A right aortic arch with an aberrant right subclavian that is symptomatic can undergo surgical division of the ligamentum arteriosus with plication of the diverticulum of Kommerell off of the esophagus. If stridor secondary to tracheomalacia is present, this symptom might not fully resolve immediately after surgery. Right aortic arch with mirror imaging branching does not typically require medical or surgical therapy unless an important left pulmonary abnormality is noted. In the case of left pulmonary artery stenosis, a transcatheter balloon or stent angioplasty intervention can be performed to alleviate the stenosis. In the scenario of left pulmonary artery isolation, a strategy of left pulmonary artery rehabilitation and reimplantation can be employed. Surgical treatment of a vascular ring is rarely associated with long-term morbidity. However, there is a small surgical risk of recurrent laryngeal nerve injury and vocal cord paralysis and thoracic duct injury, leading to chylous effusions.
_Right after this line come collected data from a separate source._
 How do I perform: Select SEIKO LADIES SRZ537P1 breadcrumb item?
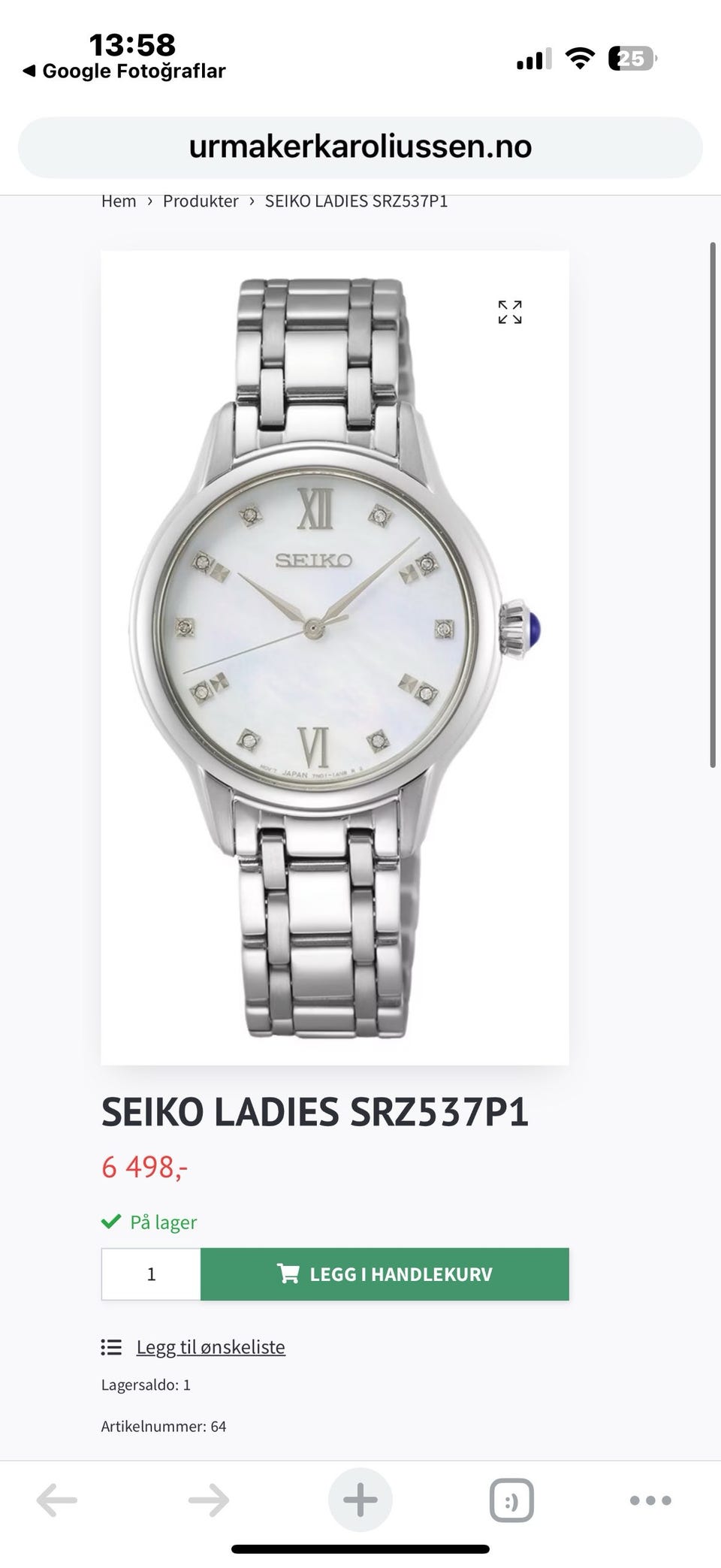[356, 201]
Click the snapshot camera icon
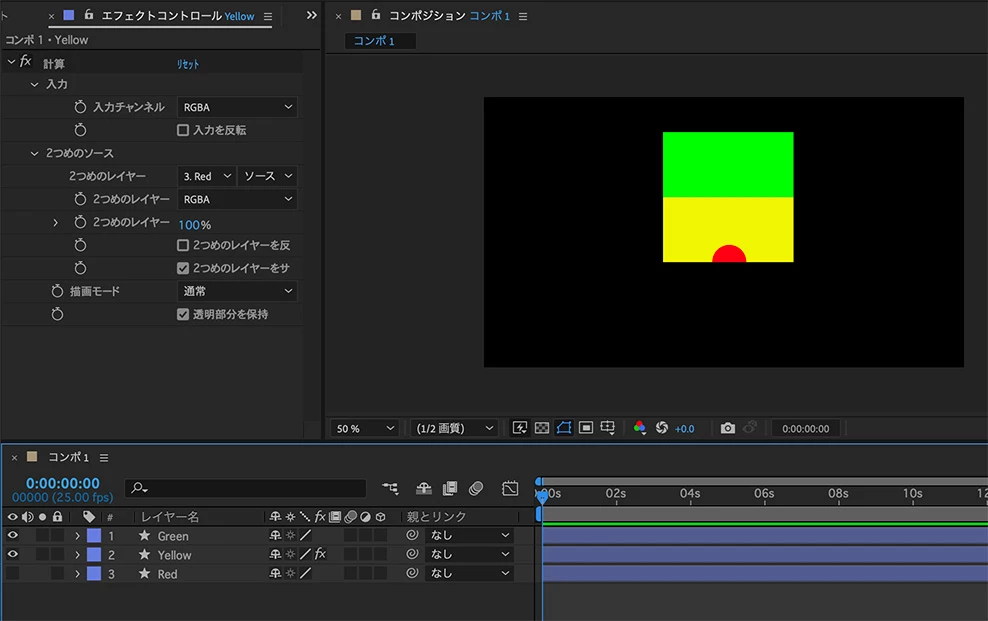 click(727, 428)
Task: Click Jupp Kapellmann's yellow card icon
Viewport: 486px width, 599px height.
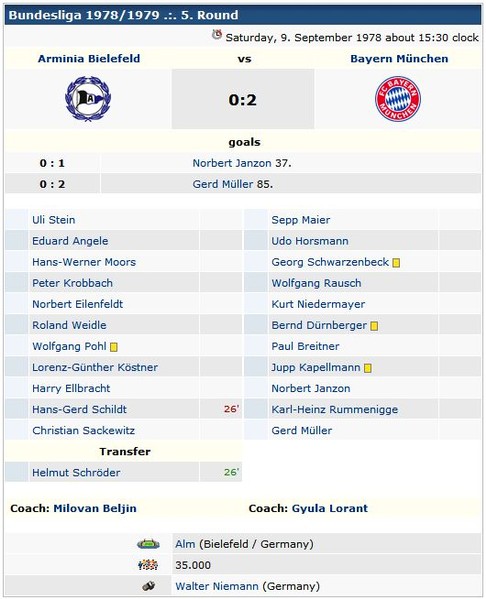Action: point(368,368)
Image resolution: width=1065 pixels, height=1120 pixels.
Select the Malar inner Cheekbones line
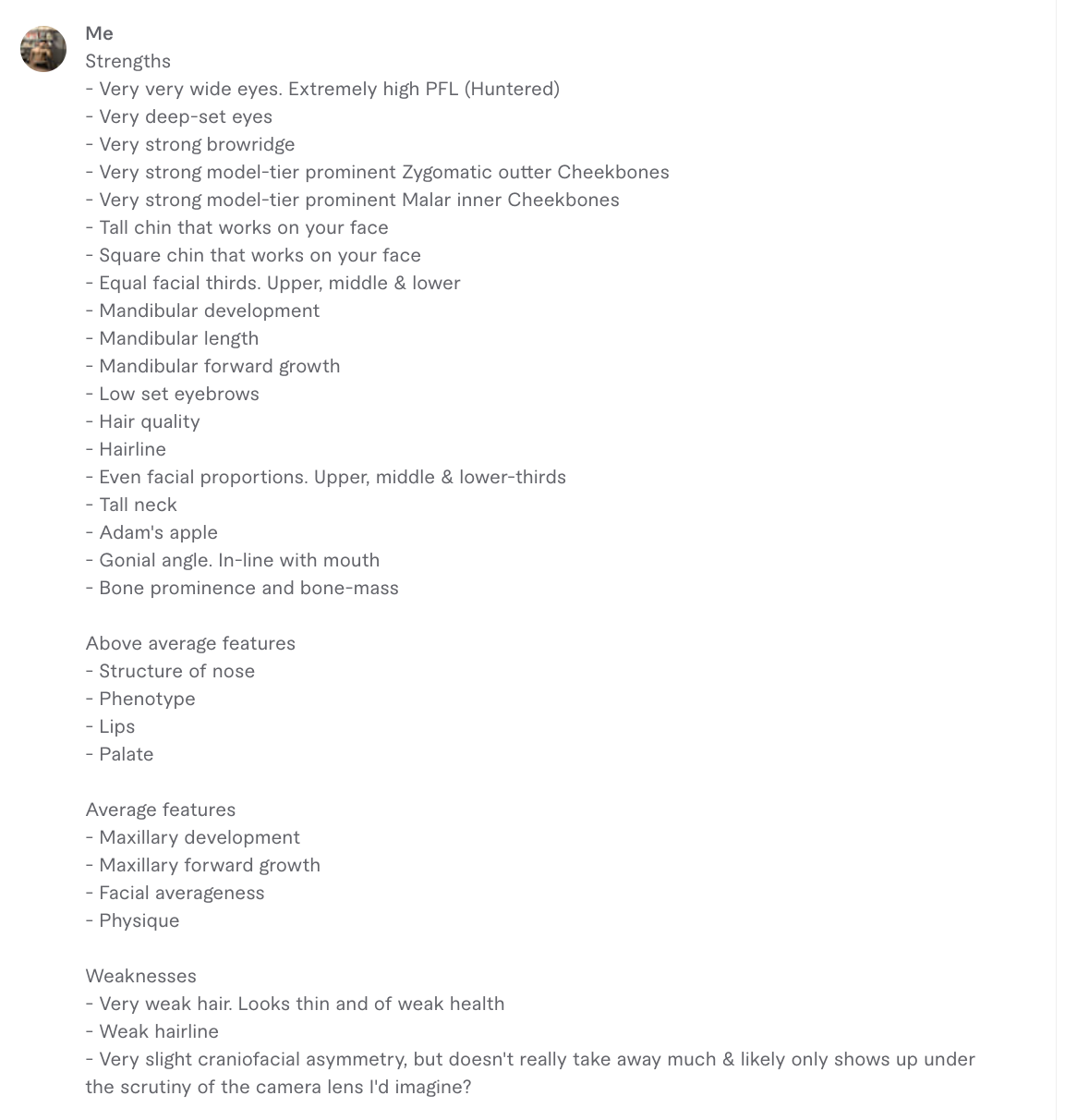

In general, the isolated right aortic arch is a benign lesion. Right aortic arch and left pulmonary artery anomalies are more difficult to identify and may require more extensive evaluation and intervention. Vascular rings associated with right aortic arch anomalies are intervened upon for symptomatic benefit. Failure to identify a patient with a 22q11 deletion or DiGeorge syndrome can place the patient at risk for unrecognized hypocalcemia, development delay, or other future non-cardiac problems.
Evaluation and management of the patient with a symptomatic vascular ring requires a multidisciplinary approach. Evaluation is often performed in the symptomatic patient by gastroenterology, cardiology and ENT. Repair is performed by cardiovascular surgery. Limited but specialized postoperative ICU is useful to recognize the rare complications that can occur immediately following surgery.